● BRIEF: Please write out the lines below as a numbered list, leaving out any blank lines.

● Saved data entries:
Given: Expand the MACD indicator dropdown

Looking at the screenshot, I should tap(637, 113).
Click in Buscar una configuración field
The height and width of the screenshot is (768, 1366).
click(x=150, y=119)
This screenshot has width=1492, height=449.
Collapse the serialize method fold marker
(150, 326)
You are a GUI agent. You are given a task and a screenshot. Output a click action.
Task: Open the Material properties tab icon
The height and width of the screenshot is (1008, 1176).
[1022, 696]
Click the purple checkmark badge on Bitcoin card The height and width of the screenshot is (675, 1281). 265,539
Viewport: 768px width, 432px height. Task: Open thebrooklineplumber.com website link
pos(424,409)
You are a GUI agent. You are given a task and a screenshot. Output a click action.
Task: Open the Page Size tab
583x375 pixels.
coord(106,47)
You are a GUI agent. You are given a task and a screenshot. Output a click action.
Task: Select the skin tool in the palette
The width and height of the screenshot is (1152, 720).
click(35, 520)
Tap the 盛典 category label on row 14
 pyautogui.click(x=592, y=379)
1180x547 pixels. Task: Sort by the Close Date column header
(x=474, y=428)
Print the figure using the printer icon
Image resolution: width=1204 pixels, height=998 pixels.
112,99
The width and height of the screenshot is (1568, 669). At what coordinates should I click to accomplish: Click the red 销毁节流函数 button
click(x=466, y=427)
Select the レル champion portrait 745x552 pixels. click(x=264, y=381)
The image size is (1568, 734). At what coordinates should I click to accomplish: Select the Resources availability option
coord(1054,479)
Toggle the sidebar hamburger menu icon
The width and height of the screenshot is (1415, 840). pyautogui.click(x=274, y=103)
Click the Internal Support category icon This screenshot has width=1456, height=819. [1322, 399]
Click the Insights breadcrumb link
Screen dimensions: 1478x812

● SOLVED PROBLEM:
1. Given: Expand the MACD indicator dropdown
2. Looking at the screenshot, I should tap(637, 113).
3. Click in Buscar una configuración field
4. The height and width of the screenshot is (768, 1366).
5. click(x=150, y=119)
6. This screenshot has width=1492, height=449.
7. Collapse the serialize method fold marker
8. (150, 326)
9. You are a GUI agent. You are given a task and a screenshot. Output a click action.
10. Task: Open the Material properties tab icon
11. The height and width of the screenshot is (1008, 1176).
12. [1022, 696]
13. Click the purple checkmark badge on Bitcoin card The height and width of the screenshot is (675, 1281). 265,539
14. Viewport: 768px width, 432px height. Task: Open thebrooklineplumber.com website link
15. pos(424,409)
16. You are a GUI agent. You are given a task and a screenshot. Output a click action.
17. Task: Open the Page Size tab
18. 583x375 pixels.
19. coord(106,47)
20. You are a GUI agent. You are given a task and a screenshot. Output a click action.
21. Task: Select the skin tool in the palette
22. The width and height of the screenshot is (1152, 720).
23. click(35, 520)
24. Tap the 盛典 category label on row 14
25.  pyautogui.click(x=592, y=379)
26. 1180x547 pixels. Task: Sort by the Close Date column header
27. (x=474, y=428)
28. Print the figure using the printer icon
29. Image resolution: width=1204 pixels, height=998 pixels.
30. 112,99
31. The width and height of the screenshot is (1568, 669). At what coordinates should I click to accomplish: Click the red 销毁节流函数 button
32. click(x=466, y=427)
33. Select the レル champion portrait 745x552 pixels. click(x=264, y=381)
34. The image size is (1568, 734). At what coordinates should I click to accomplish: Select the Resources availability option
35. coord(1054,479)
36. Toggle the sidebar hamburger menu icon
37. The width and height of the screenshot is (1415, 840). pyautogui.click(x=274, y=103)
38. Click the Internal Support category icon This screenshot has width=1456, height=819. [1322, 399]
39. Click the Insights breadcrumb link
40. Screen dimensions: 1478x812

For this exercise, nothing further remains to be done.